I have an old hen that is not laying anymore but has gotten broody and I'm letting her set on 6 or 7 of the largest eggs I get. This hen is over 5 years old. Don't ask me why I've kept her this long. I think we all know the answer to that. ;)

I do need to try the bone check that Nan described to see which hens are not laying. I have 25 hens and am only getting about 12-14 eggs a day. (Pouting) But its too cold out side and coop is nasty and I don't want to sit in either place. Come on Spring!

Notice the "farm name". I'm playing around with that. I think cackleberry is the funniest name for "egg" that I've heard yet. And, since we have more than 1 but less than 2 acres....I can call it Acres. :)

-- Heather, Cackleberry Acres, MD (, February 17, 2001.

Jan- We have some Ameraucanas and the roosters mature very fast. I would check for hackle feathers and spurs. I would also guess that they would should be larger than your hens. Good luck.

-- Trisha-MN (, February 17, 2001.


-- ~Rogo (, February 17, 2001.

== Rogo: Aracaunas, or Americaunas, are sometimes called Easter Egg chickens, as they lay colored eggs. Some are blue, green or pinkish. Not much comb or waddles on them, either. ==

Jan, I don't think you read the url I posted. It speaks of the Araucana, Ameraucana and Easter Eggers.

The hatcheries, altho they use the word 'Araucana,' do not have them. In fact, they're difficult to find today, altho there are some with private breeders. The hatcheries have the Easter Eggers, which are a mix of various breeds and lay blue, green and pink eggs.

The true Araucana is rumpless (tail less) and has ear tufts. They lay only true blue eggs.

The Ameraucana has a muff and beard, but no ear tufts and may or may not have a tail.

-- ~Rogo (, February 18, 2001.

Thanks for the responses,everyone.

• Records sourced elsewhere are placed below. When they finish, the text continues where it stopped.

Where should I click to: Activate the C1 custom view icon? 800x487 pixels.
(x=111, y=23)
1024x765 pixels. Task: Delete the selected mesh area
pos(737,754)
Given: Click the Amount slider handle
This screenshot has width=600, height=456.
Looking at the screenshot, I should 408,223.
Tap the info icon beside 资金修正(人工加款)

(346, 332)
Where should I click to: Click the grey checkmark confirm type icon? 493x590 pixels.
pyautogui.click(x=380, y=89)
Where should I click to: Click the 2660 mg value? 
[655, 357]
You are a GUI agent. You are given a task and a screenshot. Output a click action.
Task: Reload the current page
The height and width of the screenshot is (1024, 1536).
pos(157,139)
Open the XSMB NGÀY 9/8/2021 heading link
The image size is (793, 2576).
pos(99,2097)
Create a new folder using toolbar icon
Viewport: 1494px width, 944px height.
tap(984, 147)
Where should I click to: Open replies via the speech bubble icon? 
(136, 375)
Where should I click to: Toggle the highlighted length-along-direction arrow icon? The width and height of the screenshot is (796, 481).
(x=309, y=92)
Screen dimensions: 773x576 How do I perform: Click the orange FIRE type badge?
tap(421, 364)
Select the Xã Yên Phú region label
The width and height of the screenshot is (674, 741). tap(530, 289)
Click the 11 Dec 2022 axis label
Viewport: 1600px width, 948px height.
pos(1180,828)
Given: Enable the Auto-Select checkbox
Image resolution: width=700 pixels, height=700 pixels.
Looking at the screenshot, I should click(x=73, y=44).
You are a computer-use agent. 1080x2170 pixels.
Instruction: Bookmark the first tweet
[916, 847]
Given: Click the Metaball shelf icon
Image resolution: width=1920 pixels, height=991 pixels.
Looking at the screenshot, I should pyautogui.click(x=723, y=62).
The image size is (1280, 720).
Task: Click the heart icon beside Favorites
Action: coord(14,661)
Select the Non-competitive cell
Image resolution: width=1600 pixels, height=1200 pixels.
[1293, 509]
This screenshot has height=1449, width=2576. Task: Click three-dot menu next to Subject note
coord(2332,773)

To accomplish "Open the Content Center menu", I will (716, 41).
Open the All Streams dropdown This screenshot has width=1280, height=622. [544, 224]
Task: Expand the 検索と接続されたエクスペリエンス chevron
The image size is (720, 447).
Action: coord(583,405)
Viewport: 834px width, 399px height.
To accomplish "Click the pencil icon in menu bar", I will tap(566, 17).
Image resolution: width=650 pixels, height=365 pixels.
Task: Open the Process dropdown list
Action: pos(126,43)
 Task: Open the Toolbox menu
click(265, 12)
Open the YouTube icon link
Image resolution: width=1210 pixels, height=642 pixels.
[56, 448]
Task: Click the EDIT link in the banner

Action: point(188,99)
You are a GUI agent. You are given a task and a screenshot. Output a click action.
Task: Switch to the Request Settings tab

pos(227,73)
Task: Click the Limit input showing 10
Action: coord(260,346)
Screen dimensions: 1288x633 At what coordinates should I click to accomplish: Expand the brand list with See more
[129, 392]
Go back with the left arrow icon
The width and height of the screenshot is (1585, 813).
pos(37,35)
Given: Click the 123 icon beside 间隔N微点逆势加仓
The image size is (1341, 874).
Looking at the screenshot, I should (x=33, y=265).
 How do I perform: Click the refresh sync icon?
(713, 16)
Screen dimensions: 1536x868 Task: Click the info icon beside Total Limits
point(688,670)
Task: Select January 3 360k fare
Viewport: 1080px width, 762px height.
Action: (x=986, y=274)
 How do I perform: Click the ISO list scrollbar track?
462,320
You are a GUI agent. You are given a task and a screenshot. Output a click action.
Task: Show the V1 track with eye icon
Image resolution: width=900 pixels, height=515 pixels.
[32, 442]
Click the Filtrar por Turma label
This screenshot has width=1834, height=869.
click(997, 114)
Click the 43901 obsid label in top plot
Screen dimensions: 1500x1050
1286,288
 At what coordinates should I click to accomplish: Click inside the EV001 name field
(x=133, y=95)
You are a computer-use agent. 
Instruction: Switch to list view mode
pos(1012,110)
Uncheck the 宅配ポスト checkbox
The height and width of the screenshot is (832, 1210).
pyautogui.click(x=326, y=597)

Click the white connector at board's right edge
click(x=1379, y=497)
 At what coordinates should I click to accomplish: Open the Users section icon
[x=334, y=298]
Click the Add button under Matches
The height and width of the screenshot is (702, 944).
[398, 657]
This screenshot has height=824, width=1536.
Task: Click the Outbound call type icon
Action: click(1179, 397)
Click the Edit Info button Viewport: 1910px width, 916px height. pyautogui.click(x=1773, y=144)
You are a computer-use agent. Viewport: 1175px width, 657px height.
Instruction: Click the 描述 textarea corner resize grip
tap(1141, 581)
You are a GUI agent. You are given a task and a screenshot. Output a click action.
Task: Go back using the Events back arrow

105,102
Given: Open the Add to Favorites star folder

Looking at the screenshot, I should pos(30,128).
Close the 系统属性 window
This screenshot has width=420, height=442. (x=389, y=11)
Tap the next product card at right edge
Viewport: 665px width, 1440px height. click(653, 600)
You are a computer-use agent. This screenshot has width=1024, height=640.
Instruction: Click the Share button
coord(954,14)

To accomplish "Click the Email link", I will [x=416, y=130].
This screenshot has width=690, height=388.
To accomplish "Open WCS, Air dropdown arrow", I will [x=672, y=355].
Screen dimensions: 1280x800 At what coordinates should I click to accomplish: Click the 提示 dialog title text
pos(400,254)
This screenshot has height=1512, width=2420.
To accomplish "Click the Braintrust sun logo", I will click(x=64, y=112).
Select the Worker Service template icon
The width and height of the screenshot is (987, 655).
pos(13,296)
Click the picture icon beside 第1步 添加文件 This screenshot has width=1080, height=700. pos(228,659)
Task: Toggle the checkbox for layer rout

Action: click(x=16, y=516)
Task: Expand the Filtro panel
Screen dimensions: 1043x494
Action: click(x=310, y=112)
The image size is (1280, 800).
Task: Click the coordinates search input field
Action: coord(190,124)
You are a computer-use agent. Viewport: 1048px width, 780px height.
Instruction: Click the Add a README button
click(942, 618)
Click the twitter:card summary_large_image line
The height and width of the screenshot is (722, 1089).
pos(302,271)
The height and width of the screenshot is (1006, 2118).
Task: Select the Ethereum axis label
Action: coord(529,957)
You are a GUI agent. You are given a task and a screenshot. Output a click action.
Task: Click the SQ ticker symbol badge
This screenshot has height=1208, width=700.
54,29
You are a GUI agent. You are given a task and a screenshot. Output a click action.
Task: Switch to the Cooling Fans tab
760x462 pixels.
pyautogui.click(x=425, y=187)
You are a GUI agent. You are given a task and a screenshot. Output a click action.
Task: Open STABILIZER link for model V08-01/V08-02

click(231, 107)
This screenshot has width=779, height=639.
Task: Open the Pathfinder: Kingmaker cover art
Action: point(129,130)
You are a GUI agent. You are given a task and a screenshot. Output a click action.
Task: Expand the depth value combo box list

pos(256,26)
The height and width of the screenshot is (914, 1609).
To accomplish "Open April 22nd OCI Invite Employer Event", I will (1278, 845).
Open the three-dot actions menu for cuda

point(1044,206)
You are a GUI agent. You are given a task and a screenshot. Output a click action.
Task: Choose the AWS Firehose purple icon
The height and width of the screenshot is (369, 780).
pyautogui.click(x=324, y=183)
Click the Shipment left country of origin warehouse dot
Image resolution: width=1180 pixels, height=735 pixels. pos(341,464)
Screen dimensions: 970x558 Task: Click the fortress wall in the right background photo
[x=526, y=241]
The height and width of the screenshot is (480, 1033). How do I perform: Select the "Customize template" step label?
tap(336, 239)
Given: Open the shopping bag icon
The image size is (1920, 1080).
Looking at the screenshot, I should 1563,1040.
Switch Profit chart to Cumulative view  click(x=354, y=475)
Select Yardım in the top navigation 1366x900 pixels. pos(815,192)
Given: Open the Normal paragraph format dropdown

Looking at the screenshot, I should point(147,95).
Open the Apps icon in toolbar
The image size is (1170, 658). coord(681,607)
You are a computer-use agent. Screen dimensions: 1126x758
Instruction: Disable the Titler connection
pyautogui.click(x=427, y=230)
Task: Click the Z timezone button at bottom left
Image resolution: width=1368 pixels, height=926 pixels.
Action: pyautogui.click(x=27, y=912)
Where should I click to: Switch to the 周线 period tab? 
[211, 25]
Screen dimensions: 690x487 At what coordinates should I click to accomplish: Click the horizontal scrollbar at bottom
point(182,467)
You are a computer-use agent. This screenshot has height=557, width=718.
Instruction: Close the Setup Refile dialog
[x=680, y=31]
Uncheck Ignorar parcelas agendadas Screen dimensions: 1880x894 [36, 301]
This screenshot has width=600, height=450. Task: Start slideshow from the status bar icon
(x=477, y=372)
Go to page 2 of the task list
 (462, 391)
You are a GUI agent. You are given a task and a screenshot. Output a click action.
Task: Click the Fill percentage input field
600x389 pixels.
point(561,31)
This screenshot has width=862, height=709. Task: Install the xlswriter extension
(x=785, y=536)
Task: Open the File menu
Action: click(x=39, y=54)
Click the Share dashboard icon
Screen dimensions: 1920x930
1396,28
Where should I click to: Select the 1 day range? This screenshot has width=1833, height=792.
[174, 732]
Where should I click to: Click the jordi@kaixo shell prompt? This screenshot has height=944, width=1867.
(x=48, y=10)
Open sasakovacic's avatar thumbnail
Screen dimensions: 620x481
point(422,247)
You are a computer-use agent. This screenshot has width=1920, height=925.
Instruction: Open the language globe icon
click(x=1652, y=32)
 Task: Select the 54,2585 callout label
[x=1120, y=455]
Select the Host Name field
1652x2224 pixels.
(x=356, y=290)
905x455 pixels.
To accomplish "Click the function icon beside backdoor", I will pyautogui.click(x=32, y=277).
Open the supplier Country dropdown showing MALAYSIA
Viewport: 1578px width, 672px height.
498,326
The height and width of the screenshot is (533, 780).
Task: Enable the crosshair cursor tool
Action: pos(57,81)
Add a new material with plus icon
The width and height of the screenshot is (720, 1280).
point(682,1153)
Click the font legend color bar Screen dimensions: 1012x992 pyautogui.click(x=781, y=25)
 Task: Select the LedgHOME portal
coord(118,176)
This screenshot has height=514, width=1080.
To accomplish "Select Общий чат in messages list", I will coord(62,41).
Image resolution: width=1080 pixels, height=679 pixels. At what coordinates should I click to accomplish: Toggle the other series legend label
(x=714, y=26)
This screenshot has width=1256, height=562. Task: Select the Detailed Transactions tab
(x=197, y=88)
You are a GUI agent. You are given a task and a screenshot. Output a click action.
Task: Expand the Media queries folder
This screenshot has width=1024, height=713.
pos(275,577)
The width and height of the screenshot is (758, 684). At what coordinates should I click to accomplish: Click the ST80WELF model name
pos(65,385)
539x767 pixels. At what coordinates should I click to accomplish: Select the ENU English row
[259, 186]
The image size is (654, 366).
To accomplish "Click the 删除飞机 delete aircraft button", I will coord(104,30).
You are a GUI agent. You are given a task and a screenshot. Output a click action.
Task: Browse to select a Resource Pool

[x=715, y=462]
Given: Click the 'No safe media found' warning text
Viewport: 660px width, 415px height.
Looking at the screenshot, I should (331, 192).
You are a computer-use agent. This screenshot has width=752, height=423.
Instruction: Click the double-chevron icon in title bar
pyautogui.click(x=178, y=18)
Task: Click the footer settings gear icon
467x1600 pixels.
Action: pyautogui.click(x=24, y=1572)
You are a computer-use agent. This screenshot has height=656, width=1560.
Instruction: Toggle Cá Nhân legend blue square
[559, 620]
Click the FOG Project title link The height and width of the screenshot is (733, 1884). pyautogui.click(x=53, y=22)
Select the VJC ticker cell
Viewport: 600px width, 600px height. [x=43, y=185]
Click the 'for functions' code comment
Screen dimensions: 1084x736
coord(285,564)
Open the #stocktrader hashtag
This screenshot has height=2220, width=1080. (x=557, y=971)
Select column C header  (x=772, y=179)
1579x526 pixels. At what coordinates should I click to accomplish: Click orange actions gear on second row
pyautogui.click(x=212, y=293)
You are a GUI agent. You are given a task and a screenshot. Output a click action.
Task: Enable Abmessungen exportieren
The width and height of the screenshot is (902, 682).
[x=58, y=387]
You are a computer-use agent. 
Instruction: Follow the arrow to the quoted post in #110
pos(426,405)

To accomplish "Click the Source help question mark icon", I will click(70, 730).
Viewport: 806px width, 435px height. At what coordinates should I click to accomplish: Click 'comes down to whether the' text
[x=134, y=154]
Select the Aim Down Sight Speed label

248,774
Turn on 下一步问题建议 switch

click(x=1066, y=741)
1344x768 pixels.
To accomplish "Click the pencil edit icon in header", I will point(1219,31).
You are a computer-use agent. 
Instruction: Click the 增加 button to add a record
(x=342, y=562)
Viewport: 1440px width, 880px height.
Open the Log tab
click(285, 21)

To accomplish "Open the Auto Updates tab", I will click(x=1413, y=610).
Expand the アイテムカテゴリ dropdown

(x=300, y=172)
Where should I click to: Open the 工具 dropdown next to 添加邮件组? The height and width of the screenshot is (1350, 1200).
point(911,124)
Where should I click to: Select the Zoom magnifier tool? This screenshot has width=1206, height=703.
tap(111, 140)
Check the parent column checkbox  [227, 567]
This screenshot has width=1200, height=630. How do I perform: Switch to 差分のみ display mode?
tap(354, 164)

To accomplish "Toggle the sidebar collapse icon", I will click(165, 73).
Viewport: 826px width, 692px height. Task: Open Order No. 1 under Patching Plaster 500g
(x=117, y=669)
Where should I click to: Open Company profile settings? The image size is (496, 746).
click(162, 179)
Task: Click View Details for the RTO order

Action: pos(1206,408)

I'm sure, after reading a few things, that you probably can't get true Aracauna's from the hatcheries, no matter what they say. Whatever these chickens are, I doubt any are roosters, so guess I will just try to borrow the neighbor's rooster for a while! Thanks for the info! Jan

-- Jan in CO (, February 19, 2001.

You only need a rooster for fertile eggs .Put an add in the local free paper for one ,i bet you'll find one

-- Patty {NY State} (, February 19, 2001.

Hi Jan, The first difference I noticed between my Americauna hens and roosters was the saddle feathers of the roosters were pointed. I've had only two batches of straight run, and one of the roosters I would have SWORN was a hen. I noticed his pointy saddle feathers AFTER he started crowing : ).

-- Laura Jensen (, February 19, 2001.


I wouldn't give up on the non-layers yet. Chickens require a certain amount of sunlight per day to lay. Yours may not be getting enough yet. Mine are starting to pick up a little now, but will take a couple more months to really get up to speed.

-- Mona in OK (, February 19, 2001.

I guess Aracaunas are particularly hard to sex. We bought 5 "pullets" from Murray McMurray our first year and 3 of them turned out to be cockerels. Don't know if it's just a coincidence, but all the Aracauna hens I've ever seen are the brown/black/gold color and all the cockerels are white/bron/black. Does anyone know different?

-- David C (, February 21, 2001.

I got my Aracaunas from Ideal Poultry out of Texas. Most of mine are rumpless and have the ear tufts. I got one white one (I ordered only pullets)that looks like a regular chicken...she (I hope is a girl) is cute and very friendly.I bought some straight run from the feed store and all the very friendly ones turned out to be males. These are only 3 months old and not laying yet. Most of my aracaunas are golden, red coloring with no tail, and ear tufts, I have one black and white one, then a couple that are absolutely pink in color. I guess they will get more blonde or gold, but right now, they are pink! :-)

-- Cindy in Ok (, February 21, 2001.